L'hiver a ses avantages. Une fois le feuillage disparu, les oiseaux sont plus visibles.

« Ce qui ressort notamment, ce sont les oiseaux de proie, les buses, indique Jean-Sébastien Guénette. En hiver, ils sont soit en vol, soit dans un arbre nu en plein milieu d'un champ. C'est plus facile à détecter qu'en été. »

Il donne aussi l'exemple de l'alouette, très discrète en été, qui se tient surtout au sol dans les champs cultivés.

« En hiver, elle se tient sur les bords de route. Quand on se promène dans les rangs, en milieu agricole, on lève les alouettes facilement. »

Pour que les données soient comparables d'une année à l'autre, il faut qu'elles soient recueillies de la façon la plus semblable possible. Les clubs régionaux d'ornithologie ou les individus qui organisent un recensement local retournent toujours dans le même secteur, un cercle de 24 km de diamètre.

« Ils divisent le cercle en sous-secteurs et assignent une équipe pour chaque sous-secteur, souvent la même équipe d'année en année, dit M. Guénette. Ils lui donnent une carte avec les routes à sillonner. Moi-même, je fais exactement le même itinéraire sur le mont Saint-Hilaire depuis 2001. »

Les équipes se rencontrent en fin de journée pour mettre en commun leurs observations. Et socialiser.

« C'est devenu la principale activité sociale pour bien des clubs. »

Le fait de retourner aux mêmes endroits d'une année à l'autre permet de constater les tendances, que ce soit sur le plan climatique ou des populations d'oiseaux.

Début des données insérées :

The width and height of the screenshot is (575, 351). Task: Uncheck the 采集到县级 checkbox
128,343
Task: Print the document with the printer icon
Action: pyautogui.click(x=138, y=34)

« Au début des années 2000, quand on allait sur le bord du fleuve, dans le coin des rapides de Lachine, c'était pas mal gelé, se rappelle M. Guénette. Il n'y avait qu'un trou d'eau et les canards s'aggloméraient autour. Maintenant, le fleuve est rarement gelé à la mi-décembre. »

Des données fort utiles

C'est la Société nationale Audubon qui recueille les données. Celles-ci sont accessibles à tous, qu'il s'agisse des gouvernements ou des scientifiques. Ou des organisations comme QuébecOiseaux.

« Nous avons utilisé abondamment ces données, affirme M. Guénette. La dernière fois, c'est lorsque le Ministère a voulu ouvrir la chasse à la tourterelle triste. Or, avec les données, nous avons constaté qu'il y avait un déclin de 40 % de la population de tourterelle triste au cours des 20 dernières années. Ça nous a permis de questionner le Ministère. »

Le gouvernement a fini par permettre la chasse à la tourterelle triste, mais heureusement, celle-ci n'est pas très populaire.

« La première année, il n'y a eu que 18 tourterelles tristes abattues. L'impact n'est pas si grand que ça. Nous suivons le dossier, mais il n'y a pas urgence nationale : l'espèce ne va pas disparaître demain matin. »

Pour participer au recensement, il est évidemment important de s'y connaître un peu en oiseaux. Toutefois, bien des clubs accueillent des gens un peu moins expérimentés en les encadrant avec des ornithologues d'expérience.

« En hiver, il y a moins d'espèces d'oiseaux. Ce n'est pas comme le recensement des oiseaux nicheurs, où il faut vraiment connaître les oiseaux : on les entend plus qu'on les voit. En hiver, on parle notamment d'oiseaux comme le geai bleu, le cardinal, le harfang des neiges : ce sont des oiseaux qui sont assez faciles à identifier. »

Il est possible de participer au recensement des oiseaux de Noël au parc du Mont-Royal samedi et dimanche. Plusieurs groupes sont organisés. Les places sont limitées.